Enceladus: A photo of the “dalmatian terrain” on Enceladus suggests youth, too. Astrobiology Magazine shows the terrain, which suggests bedrock falling down a slope or sitting atop a hogback ridge. “On Enceladus, with no wind to scour loose particulate ice or ‘snow’ off of them, the solid blocks are probably cleared by some combination of downslope movement of particulates, and perhaps sublimation,” the article suggests, but if so, it must have happened relatively recently due to the lack of craters. A new paper in Icarus calculates a suggested heat source from obliquity (tilt) of Saturn’s little geyser moon, but does not find it sufficient to account for the geysers: “Obliquity tides are unlikely to be the source of Enceladus geological activity.”

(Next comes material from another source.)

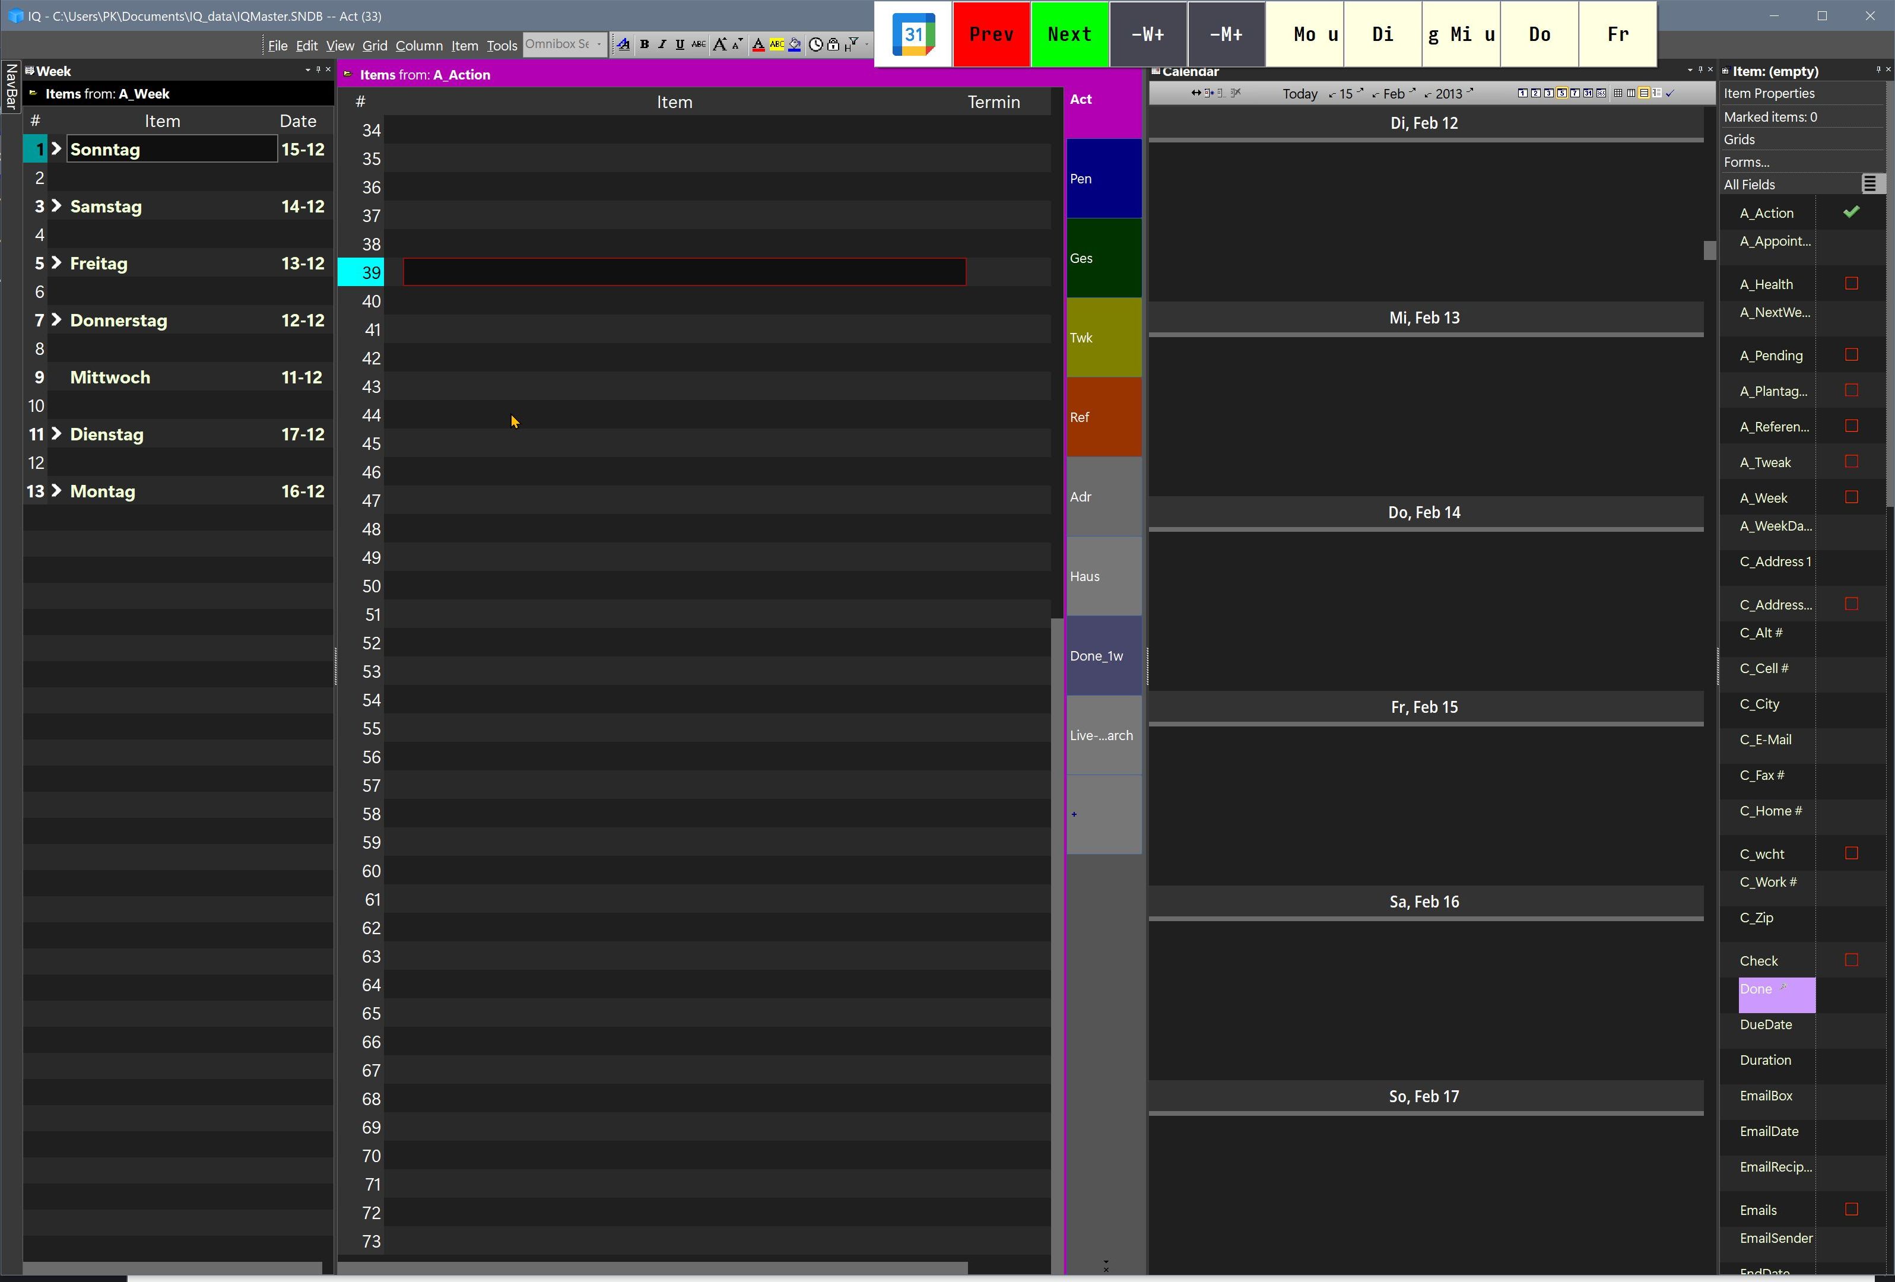The image size is (1895, 1282).
Task: Toggle bold formatting in toolbar
Action: [644, 45]
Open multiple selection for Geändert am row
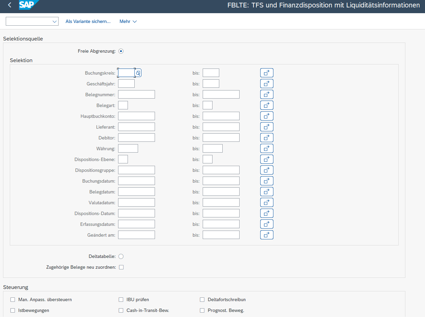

Comet 67P: Astrobiology Magazine posted a beautifully detailed image of the Imhotep region on Comet 67P showing boulders, dusty terrain and signs of erosion. The Rosetta orbiter has detected water ice on the surface of Comet 67P in two separate 1-meter patches, Space.com reports. “Both patches are associated with cliff walls and recent debris falls, which likely explains why the ice did not quickly boil away into space,” the article postulates. Movement of surface material is expected as the comet swings around the sun and creates the comet tail, but every comet must eventually burn out and lose all its volatiles. Over hundreds of orbits, the volatiles should disappear from the upper layers; only refractory (rocky) material should remain on the exterior. PhysOrg quotes a planetary scientist not sure about how to react. “First, not finding ice was a surprise; now, finding it is a surprise.” It is indeed surprising to find water ice on the surface of a body with the density of cotton candy.
Asteroid Ceres: Speaking of water, “Bright spots on Ceres may contain water,” Science Magazine announces. Water could not remain long on an airless surface without sublimating unless uncovered recently by impacts. It’s vanishing: “One crater called Occator fills with a haze each day, which disappears at night, probably caused by clouds of evaporated water.” In addition, Astrobiology Magazine posted images of a young crater named Kupalo that reveals “bright material exposed on its rim, which could be salts, and its flat floor likely formed from impact melt and debris.” It’s not alone in its youth. “One of the youngest large craters on Earth’s moon, called Tycho, has similar fractures.” Another crater named Dante has bright spots, like Occator. Did the planetary scientists predict any of this?
“When we set sail for Ceres upon completing our Vesta exploration, we expected to be surprised by what we found on our next stop. Ceres did not disappoint,” said Chris Russell, principal investigator for the Dawn mission, based at the University of California, Los Angeles. “Everywhere we look in these new low- altitude observations, we see amazing landforms that speak to the unique character of this most amazing world.”
*Setting an upper limit does not mean the surface is 10 million years old. It only means it cannot be older. It would be like placing the upper limit on your lifetime as 969 years, the age of Methuselah.
So many of these surprises would vanish if scientists kicked some A.S.S. and thought outside the moyboy paradigm. If it looks young, let it be young! They won’t ever consider that, we know, because Charlie, their idol, needs lots of time for Tinker Bell do her evolutionary magic on Earth.
Instead of repenting for their failures, the planetary scientists dream on. They want to spend a billion dollars on a mission to Enceladus or Titan to look for life, Space.com reports. The hydrobioscopy habit is hard to break, and we taxpayers have to fund their addiction.